THE TASK.
All records that follow are to be restated exactly.

DATASET RECORDS.
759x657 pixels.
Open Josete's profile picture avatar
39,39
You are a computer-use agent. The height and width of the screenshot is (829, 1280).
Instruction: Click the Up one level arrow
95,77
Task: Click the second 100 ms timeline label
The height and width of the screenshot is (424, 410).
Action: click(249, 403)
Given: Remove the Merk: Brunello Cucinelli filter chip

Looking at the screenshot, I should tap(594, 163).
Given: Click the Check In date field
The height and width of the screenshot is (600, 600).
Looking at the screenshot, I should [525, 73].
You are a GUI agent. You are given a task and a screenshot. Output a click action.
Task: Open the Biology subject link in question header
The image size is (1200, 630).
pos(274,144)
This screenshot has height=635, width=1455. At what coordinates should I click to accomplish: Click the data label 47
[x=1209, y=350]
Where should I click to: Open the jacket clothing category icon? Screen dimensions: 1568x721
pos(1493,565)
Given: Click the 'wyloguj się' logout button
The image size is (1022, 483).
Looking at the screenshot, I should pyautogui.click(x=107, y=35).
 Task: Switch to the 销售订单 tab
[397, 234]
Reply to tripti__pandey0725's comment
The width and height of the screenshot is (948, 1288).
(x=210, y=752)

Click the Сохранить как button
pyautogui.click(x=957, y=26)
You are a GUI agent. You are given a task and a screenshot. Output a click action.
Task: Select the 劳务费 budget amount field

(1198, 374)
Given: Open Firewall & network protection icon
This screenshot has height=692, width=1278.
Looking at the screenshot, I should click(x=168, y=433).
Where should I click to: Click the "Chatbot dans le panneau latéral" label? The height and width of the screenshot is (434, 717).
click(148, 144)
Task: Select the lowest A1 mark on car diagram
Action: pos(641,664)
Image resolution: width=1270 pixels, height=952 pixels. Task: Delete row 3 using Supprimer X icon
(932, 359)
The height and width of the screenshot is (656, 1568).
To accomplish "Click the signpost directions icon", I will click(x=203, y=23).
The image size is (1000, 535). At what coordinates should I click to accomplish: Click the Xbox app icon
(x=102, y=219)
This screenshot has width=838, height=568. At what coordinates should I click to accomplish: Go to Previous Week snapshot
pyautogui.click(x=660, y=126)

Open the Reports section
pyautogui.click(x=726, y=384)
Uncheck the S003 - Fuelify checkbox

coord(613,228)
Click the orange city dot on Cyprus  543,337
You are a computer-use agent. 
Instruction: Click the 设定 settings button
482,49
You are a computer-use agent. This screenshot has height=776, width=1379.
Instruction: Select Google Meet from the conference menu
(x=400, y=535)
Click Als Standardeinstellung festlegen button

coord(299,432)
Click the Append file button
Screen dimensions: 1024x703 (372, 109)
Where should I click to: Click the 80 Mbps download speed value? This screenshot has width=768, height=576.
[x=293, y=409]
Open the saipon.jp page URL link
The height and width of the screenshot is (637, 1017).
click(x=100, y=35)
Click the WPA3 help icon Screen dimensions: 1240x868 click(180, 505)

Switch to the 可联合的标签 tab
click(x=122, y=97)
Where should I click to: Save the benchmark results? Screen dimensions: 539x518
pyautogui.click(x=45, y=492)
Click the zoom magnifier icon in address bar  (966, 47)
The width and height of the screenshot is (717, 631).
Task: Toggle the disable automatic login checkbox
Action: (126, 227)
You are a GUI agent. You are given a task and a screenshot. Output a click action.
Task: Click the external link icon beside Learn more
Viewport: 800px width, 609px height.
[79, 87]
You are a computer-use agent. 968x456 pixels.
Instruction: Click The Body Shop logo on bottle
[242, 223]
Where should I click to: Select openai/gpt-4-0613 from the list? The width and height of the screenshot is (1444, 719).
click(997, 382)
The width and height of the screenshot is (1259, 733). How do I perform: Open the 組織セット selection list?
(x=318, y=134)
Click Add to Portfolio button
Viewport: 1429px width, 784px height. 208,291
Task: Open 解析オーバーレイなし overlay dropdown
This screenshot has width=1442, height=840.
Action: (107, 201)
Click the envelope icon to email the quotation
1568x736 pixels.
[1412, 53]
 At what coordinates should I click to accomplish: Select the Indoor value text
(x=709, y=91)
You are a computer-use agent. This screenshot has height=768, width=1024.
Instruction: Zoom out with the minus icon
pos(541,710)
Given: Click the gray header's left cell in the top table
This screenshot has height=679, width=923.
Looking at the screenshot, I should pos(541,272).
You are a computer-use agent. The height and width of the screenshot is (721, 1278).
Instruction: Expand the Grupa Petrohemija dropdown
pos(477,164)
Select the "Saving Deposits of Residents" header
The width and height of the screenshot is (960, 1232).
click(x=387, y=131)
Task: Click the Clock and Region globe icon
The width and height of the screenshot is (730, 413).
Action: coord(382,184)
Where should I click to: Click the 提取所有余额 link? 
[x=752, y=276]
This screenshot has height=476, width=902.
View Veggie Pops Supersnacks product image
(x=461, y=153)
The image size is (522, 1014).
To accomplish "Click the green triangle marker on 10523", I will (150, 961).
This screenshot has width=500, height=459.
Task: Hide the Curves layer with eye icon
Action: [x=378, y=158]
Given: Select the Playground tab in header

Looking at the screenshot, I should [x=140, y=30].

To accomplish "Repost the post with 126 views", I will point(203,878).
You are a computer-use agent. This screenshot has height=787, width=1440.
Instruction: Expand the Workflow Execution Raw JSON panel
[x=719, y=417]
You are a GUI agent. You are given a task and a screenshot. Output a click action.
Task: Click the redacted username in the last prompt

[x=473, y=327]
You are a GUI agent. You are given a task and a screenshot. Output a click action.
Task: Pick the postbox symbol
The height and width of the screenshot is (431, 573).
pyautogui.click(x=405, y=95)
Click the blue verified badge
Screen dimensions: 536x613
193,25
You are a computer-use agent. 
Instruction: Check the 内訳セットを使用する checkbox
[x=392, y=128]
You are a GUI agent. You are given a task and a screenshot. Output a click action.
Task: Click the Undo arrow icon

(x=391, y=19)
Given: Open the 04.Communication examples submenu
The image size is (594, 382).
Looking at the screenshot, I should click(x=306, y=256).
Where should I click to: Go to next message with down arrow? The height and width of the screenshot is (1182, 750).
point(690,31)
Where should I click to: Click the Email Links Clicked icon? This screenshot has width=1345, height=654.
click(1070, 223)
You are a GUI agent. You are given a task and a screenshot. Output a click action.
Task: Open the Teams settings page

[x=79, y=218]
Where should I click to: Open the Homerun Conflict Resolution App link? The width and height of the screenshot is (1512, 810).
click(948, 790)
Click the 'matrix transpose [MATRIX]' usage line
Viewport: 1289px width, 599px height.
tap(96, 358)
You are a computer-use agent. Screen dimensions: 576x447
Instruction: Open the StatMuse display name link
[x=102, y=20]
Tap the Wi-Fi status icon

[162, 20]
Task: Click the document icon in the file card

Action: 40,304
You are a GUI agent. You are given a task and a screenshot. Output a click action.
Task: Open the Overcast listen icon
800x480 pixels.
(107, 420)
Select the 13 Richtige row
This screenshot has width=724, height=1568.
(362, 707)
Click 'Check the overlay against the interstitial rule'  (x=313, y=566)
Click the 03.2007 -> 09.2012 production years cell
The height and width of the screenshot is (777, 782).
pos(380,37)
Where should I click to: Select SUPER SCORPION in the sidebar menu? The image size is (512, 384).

OUTPUT FOR THIS EXERCISE.
759x657 pixels.
Open Josete's profile picture avatar
39,39
You are a computer-use agent. The height and width of the screenshot is (829, 1280).
Instruction: Click the Up one level arrow
95,77
Task: Click the second 100 ms timeline label
The height and width of the screenshot is (424, 410).
Action: click(249, 403)
Given: Remove the Merk: Brunello Cucinelli filter chip

Looking at the screenshot, I should tap(594, 163).
Given: Click the Check In date field
The height and width of the screenshot is (600, 600).
Looking at the screenshot, I should [525, 73].
You are a GUI agent. You are given a task and a screenshot. Output a click action.
Task: Open the Biology subject link in question header
The image size is (1200, 630).
pos(274,144)
This screenshot has height=635, width=1455. At what coordinates should I click to accomplish: Click the data label 47
[x=1209, y=350]
Where should I click to: Open the jacket clothing category icon? Screen dimensions: 1568x721
pos(1493,565)
Given: Click the 'wyloguj się' logout button
The image size is (1022, 483).
Looking at the screenshot, I should pyautogui.click(x=107, y=35).
 Task: Switch to the 销售订单 tab
[397, 234]
Reply to tripti__pandey0725's comment
The width and height of the screenshot is (948, 1288).
(x=210, y=752)

Click the Сохранить как button
pyautogui.click(x=957, y=26)
You are a GUI agent. You are given a task and a screenshot. Output a click action.
Task: Select the 劳务费 budget amount field

(1198, 374)
Given: Open Firewall & network protection icon
This screenshot has height=692, width=1278.
Looking at the screenshot, I should click(x=168, y=433).
Where should I click to: Click the "Chatbot dans le panneau latéral" label? The height and width of the screenshot is (434, 717).
click(148, 144)
Task: Select the lowest A1 mark on car diagram
Action: pos(641,664)
Image resolution: width=1270 pixels, height=952 pixels. Task: Delete row 3 using Supprimer X icon
(932, 359)
The height and width of the screenshot is (656, 1568).
To accomplish "Click the signpost directions icon", I will click(x=203, y=23).
The image size is (1000, 535). At what coordinates should I click to accomplish: Click the Xbox app icon
(x=102, y=219)
This screenshot has width=838, height=568. At what coordinates should I click to accomplish: Go to Previous Week snapshot
pyautogui.click(x=660, y=126)

Open the Reports section
pyautogui.click(x=726, y=384)
Uncheck the S003 - Fuelify checkbox

coord(613,228)
Click the orange city dot on Cyprus  543,337
You are a computer-use agent. 
Instruction: Click the 设定 settings button
482,49
You are a computer-use agent. This screenshot has height=776, width=1379.
Instruction: Select Google Meet from the conference menu
(x=400, y=535)
Click Als Standardeinstellung festlegen button

coord(299,432)
Click the Append file button
Screen dimensions: 1024x703 (372, 109)
Where should I click to: Click the 80 Mbps download speed value? This screenshot has width=768, height=576.
[x=293, y=409]
Open the saipon.jp page URL link
The height and width of the screenshot is (637, 1017).
click(x=100, y=35)
Click the WPA3 help icon Screen dimensions: 1240x868 click(180, 505)

Switch to the 可联合的标签 tab
click(x=122, y=97)
Where should I click to: Save the benchmark results? Screen dimensions: 539x518
pyautogui.click(x=45, y=492)
Click the zoom magnifier icon in address bar  (966, 47)
The width and height of the screenshot is (717, 631).
Task: Toggle the disable automatic login checkbox
Action: (126, 227)
You are a GUI agent. You are given a task and a screenshot. Output a click action.
Task: Click the external link icon beside Learn more
Viewport: 800px width, 609px height.
[79, 87]
You are a computer-use agent. 968x456 pixels.
Instruction: Click The Body Shop logo on bottle
[242, 223]
Where should I click to: Select openai/gpt-4-0613 from the list? The width and height of the screenshot is (1444, 719).
click(997, 382)
The width and height of the screenshot is (1259, 733). How do I perform: Open the 組織セット selection list?
(x=318, y=134)
Click Add to Portfolio button
Viewport: 1429px width, 784px height. 208,291
Task: Open 解析オーバーレイなし overlay dropdown
This screenshot has width=1442, height=840.
Action: (107, 201)
Click the envelope icon to email the quotation
1568x736 pixels.
[1412, 53]
 At what coordinates should I click to accomplish: Select the Indoor value text
(x=709, y=91)
You are a computer-use agent. This screenshot has height=768, width=1024.
Instruction: Zoom out with the minus icon
pos(541,710)
Given: Click the gray header's left cell in the top table
This screenshot has height=679, width=923.
Looking at the screenshot, I should pos(541,272).
You are a computer-use agent. The height and width of the screenshot is (721, 1278).
Instruction: Expand the Grupa Petrohemija dropdown
pos(477,164)
Select the "Saving Deposits of Residents" header
The width and height of the screenshot is (960, 1232).
click(x=387, y=131)
Task: Click the Clock and Region globe icon
The width and height of the screenshot is (730, 413).
Action: coord(382,184)
Where should I click to: Click the 提取所有余额 link? 
[x=752, y=276]
This screenshot has height=476, width=902.
View Veggie Pops Supersnacks product image
(x=461, y=153)
The image size is (522, 1014).
To accomplish "Click the green triangle marker on 10523", I will (150, 961).
This screenshot has width=500, height=459.
Task: Hide the Curves layer with eye icon
Action: [x=378, y=158]
Given: Select the Playground tab in header

Looking at the screenshot, I should [x=140, y=30].

To accomplish "Repost the post with 126 views", I will point(203,878).
You are a computer-use agent. This screenshot has height=787, width=1440.
Instruction: Expand the Workflow Execution Raw JSON panel
[x=719, y=417]
You are a GUI agent. You are given a task and a screenshot. Output a click action.
Task: Click the redacted username in the last prompt

[x=473, y=327]
You are a GUI agent. You are given a task and a screenshot. Output a click action.
Task: Pick the postbox symbol
The height and width of the screenshot is (431, 573).
pyautogui.click(x=405, y=95)
Click the blue verified badge
Screen dimensions: 536x613
193,25
You are a computer-use agent. 
Instruction: Check the 内訳セットを使用する checkbox
[x=392, y=128]
You are a GUI agent. You are given a task and a screenshot. Output a click action.
Task: Click the Undo arrow icon

(x=391, y=19)
Given: Open the 04.Communication examples submenu
The image size is (594, 382).
Looking at the screenshot, I should click(x=306, y=256).
Where should I click to: Go to next message with down arrow? The height and width of the screenshot is (1182, 750).
point(690,31)
Where should I click to: Click the Email Links Clicked icon? This screenshot has width=1345, height=654.
click(1070, 223)
You are a GUI agent. You are given a task and a screenshot. Output a click action.
Task: Open the Teams settings page

[x=79, y=218]
Where should I click to: Open the Homerun Conflict Resolution App link? The width and height of the screenshot is (1512, 810).
click(948, 790)
Click the 'matrix transpose [MATRIX]' usage line
Viewport: 1289px width, 599px height.
tap(96, 358)
You are a computer-use agent. Screen dimensions: 576x447
Instruction: Open the StatMuse display name link
[x=102, y=20]
Tap the Wi-Fi status icon

[162, 20]
Task: Click the document icon in the file card

Action: 40,304
You are a GUI agent. You are given a task and a screenshot. Output a click action.
Task: Open the Overcast listen icon
800x480 pixels.
(107, 420)
Select the 13 Richtige row
This screenshot has width=724, height=1568.
(362, 707)
Click 'Check the overlay against the interstitial rule'  (x=313, y=566)
Click the 03.2007 -> 09.2012 production years cell
The height and width of the screenshot is (777, 782).
pos(380,37)
Where should I click to: Select SUPER SCORPION in the sidebar menu? The image size is (512, 384).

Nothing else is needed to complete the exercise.